Cloud ROI (return on investment) is a measurement of how much money and time you save or make back from an investment in cloud technology. Cloud TCO (total cost of ownership) is the total costs associated with your new cloud technology—often compared to the total costs of your former server or data center deployment.
Both numbers are valuable not only after you migrate to cloud (when you likely need to prove value and keep costs optimized) but also before you migrate (when they can help you make a business case for migration, fully understand your options, and set expectations for cost, return, and the timing of those costs and returns).
Before you can calculate cloud ROI, you need to identify all the costs associated with your current server deployment (known as total cost of ownership or TCO). This means identifying operational or hidden costs that you’ll no longer have to worry about after cloud migration, including:
Servers: With an average lifespan of 3 – 5 years, servers need to be regularly repaired and physically replaced.
Server support: Load balancers, climate control, server racks, replacement parts…in addition to the servers themselves, on-prem comes with some supporting hardware, parts, and physical assets that need to be purchased, maintained, and replaced in regular intervals.

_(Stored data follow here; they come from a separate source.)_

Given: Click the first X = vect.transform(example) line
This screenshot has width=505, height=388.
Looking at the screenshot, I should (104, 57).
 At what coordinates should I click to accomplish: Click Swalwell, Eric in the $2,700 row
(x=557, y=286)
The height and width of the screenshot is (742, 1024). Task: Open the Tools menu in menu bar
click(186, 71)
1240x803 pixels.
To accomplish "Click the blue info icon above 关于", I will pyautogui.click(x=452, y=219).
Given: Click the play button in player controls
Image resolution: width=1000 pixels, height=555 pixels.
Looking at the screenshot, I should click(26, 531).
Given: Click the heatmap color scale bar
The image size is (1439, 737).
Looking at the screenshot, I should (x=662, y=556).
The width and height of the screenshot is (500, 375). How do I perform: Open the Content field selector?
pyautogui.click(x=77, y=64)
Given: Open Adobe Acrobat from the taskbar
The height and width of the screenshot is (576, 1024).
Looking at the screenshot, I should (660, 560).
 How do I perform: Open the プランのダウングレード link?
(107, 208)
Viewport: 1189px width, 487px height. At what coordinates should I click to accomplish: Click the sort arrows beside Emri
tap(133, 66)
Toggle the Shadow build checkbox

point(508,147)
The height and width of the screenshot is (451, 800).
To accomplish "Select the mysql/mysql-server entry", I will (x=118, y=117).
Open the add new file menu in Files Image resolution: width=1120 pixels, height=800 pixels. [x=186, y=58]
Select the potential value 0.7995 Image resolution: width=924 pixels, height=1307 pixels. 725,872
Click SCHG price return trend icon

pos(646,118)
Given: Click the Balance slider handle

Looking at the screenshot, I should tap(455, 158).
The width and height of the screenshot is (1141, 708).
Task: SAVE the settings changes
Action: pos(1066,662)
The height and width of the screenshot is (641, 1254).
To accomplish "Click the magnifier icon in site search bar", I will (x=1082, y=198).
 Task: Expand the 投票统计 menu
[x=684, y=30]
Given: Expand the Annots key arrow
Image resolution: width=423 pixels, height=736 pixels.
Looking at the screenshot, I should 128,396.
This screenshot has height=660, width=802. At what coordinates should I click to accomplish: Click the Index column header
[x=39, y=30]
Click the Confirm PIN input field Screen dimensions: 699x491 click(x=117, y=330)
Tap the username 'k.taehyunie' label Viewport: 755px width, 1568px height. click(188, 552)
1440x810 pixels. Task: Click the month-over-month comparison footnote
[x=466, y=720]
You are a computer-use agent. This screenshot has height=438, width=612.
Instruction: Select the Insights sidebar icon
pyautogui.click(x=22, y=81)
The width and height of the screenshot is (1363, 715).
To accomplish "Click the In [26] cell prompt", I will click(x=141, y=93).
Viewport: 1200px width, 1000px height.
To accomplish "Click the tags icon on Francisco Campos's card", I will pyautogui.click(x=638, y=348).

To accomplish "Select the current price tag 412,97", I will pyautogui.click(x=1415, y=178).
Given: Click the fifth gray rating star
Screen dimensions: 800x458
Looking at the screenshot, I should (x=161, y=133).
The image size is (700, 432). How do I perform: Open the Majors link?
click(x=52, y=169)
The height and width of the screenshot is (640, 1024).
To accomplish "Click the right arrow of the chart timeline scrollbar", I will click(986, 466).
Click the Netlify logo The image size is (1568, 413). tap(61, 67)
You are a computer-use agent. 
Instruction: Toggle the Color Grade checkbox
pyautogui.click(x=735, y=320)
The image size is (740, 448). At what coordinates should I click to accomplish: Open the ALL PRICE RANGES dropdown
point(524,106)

Software renewal/licensing (and over-licensing): Over-licensing costs US and UK companies as much as $34 billion per year, according to one study. To avoid this common pitfall, companies either need to keep rigorous track of who needs which software, or they need to move to the cloud where the number of users can often be automatically tracked, updated, and viewed by admins in an instant.
Electric bills: If 80 percent of servers are overprovisioned, that means 80% of on-prem companies are using more energy than they need and getting bigger energy bills than they otherwise would.
Real estate/space: Physical servers call for physical space, which means a move to the cloud can open up existing space for other uses or remove data center real estate from your budget entirely.
Cooling expenses: Cooling units and the energy they require are yet another hidden expense of hosting on-prem.
Maintenance: Server maintenance often calls for temporary staff or contractors, which is a line item you can ditch when you delegate that responsibility to your cloud vendor.
Asset management time/audits: The more assets your IT team has (including physical servers, load balancers, and parts, as well as non-physical assets such as software licenses and databases), the more your asset management practice has to track. This means more time, resources, and mental overhead.